扩增效率随着扩增子长度减小而增大,建议扩增产物最好在80-200bp的范围,若产物小于75bp,扩增子很难与引物二聚体区分开,若产物大于300bp,则会因为酶活降低导致扩增效率降低。如果你的扩增产物因为实验需求一定要在500-600bp的话,做qPCR实验时要选用三步法扩增,不要用快速两步法扩增。

2. 区分isoform:

对于同一个基因名来说,可能会有不同的isoform。isoform指的是,对于同一个基因,它的mRNA有多种不同剪接方式,这个时候表达出来的的蛋白可能会有不同,所以小伙伴们在设计实验的时候,一定要想清楚自己要做的是哪一个isoform。

举个“栗子”:比如说一个基因有四种不同的isoform,如果大家想要检测的是四种不同剪接方式转录本之和,那么设计引物时就要针对这四个isoform的共有序列设计。如果只想检测其中一种isoform,那就要在这个isoform与其他三个isoform的不同序列位置设计引物。

3. 跨内含子设计引物:

跨越内含子设计引物可以区分并且规避基因组DNA污染。设计引物时需要让一端或两端引物跨越内含子,以人基因组来说,平均每个基因有8.8个外显子和7.8个内含子,80%的外显子长度小于200bp,少于10%的内含子长度在1100bp以上,不到0.01%的内含子长度小于20bp。
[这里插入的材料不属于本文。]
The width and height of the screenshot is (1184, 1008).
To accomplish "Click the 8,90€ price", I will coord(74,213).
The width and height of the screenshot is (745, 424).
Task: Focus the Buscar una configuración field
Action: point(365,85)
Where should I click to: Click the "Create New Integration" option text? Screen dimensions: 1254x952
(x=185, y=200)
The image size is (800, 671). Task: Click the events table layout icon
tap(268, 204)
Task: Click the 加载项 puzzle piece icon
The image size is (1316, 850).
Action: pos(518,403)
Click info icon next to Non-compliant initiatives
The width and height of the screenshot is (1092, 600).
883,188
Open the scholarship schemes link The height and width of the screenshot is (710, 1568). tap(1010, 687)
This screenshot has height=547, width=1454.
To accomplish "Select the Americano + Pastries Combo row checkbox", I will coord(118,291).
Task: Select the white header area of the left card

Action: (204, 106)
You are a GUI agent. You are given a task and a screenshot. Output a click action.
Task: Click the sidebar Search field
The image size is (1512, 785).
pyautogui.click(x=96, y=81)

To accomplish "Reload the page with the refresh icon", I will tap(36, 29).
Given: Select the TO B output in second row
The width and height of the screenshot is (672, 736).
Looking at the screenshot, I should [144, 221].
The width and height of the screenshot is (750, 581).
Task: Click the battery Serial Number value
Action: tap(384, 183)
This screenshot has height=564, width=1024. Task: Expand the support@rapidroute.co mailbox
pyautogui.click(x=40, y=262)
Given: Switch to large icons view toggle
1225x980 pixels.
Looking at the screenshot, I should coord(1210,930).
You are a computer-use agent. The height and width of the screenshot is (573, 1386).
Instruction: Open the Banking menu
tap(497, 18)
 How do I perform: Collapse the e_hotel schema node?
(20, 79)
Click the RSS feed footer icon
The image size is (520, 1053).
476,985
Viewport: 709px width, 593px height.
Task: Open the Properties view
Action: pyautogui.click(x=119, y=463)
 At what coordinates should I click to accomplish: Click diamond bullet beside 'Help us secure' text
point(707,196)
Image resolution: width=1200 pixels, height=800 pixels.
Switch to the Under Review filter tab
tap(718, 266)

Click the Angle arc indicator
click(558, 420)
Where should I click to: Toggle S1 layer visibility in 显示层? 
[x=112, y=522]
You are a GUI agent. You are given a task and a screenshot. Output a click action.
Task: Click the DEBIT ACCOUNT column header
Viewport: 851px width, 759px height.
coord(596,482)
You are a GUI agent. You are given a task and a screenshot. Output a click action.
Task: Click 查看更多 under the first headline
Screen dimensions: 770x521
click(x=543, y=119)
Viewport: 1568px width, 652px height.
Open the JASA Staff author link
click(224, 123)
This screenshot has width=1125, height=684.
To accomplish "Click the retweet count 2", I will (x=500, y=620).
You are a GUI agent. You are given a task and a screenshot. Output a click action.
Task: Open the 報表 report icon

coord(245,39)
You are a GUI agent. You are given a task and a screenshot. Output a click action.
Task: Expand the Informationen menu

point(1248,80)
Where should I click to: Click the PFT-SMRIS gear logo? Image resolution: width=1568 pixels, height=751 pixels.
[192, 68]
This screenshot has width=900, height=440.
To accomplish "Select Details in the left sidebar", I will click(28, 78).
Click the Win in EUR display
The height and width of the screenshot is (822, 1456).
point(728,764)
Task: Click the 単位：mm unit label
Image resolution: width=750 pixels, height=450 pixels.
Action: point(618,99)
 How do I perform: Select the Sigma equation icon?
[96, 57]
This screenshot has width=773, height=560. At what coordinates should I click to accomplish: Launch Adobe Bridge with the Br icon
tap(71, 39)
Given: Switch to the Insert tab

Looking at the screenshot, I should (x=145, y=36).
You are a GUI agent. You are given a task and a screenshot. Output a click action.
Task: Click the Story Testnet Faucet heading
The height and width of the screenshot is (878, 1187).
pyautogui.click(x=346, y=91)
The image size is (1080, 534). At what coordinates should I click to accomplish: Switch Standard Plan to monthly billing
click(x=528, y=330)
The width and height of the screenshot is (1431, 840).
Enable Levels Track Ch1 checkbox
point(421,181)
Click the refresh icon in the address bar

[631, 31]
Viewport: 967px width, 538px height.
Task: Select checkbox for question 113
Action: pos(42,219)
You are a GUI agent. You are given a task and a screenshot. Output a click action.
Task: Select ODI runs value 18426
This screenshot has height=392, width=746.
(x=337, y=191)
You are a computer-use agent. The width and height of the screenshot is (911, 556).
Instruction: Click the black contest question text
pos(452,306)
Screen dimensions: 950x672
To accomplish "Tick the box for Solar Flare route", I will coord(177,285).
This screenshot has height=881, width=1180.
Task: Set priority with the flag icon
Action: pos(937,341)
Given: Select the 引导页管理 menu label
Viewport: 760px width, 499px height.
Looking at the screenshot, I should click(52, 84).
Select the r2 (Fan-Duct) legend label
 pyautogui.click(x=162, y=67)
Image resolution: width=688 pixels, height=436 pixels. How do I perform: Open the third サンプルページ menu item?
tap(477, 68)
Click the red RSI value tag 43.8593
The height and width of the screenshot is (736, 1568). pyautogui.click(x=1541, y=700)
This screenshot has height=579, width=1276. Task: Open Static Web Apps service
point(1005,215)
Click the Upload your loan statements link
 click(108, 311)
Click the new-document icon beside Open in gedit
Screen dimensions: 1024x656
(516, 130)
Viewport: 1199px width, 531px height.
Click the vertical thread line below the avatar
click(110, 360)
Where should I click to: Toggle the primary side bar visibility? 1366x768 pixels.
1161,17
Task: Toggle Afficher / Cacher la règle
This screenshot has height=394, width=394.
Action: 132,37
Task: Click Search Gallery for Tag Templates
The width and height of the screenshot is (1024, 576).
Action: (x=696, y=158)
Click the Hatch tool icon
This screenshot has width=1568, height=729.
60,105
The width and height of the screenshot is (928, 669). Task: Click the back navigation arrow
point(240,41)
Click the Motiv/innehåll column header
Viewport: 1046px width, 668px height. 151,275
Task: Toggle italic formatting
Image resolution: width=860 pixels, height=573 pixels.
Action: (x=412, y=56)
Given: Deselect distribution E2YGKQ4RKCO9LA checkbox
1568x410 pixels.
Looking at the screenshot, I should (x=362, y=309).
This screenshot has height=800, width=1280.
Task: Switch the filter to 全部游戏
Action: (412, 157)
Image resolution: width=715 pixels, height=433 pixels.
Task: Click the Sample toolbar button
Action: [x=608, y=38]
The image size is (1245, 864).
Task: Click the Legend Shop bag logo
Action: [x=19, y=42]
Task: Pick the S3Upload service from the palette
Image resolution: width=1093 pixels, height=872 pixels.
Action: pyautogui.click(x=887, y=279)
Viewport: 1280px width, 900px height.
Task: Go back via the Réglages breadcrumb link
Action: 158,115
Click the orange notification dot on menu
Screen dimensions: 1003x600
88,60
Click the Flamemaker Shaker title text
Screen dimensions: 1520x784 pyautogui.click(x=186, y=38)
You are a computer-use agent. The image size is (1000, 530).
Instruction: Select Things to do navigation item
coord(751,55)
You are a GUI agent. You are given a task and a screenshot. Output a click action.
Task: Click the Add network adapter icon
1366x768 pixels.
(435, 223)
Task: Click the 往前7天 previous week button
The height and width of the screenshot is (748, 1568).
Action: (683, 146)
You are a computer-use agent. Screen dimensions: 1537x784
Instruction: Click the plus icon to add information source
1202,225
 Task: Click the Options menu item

(Sakharkar MK et al. Distributions of exons and introns in the human genome[J].In Silico Biol. 2004;4(4):387-93.)例如外显子长度200bp,为了兼顾扩增子长度,我们可以把上游引物设置在外显子1和外显子2的中间,下游引物设置在外显子2的位置(如下图所示)。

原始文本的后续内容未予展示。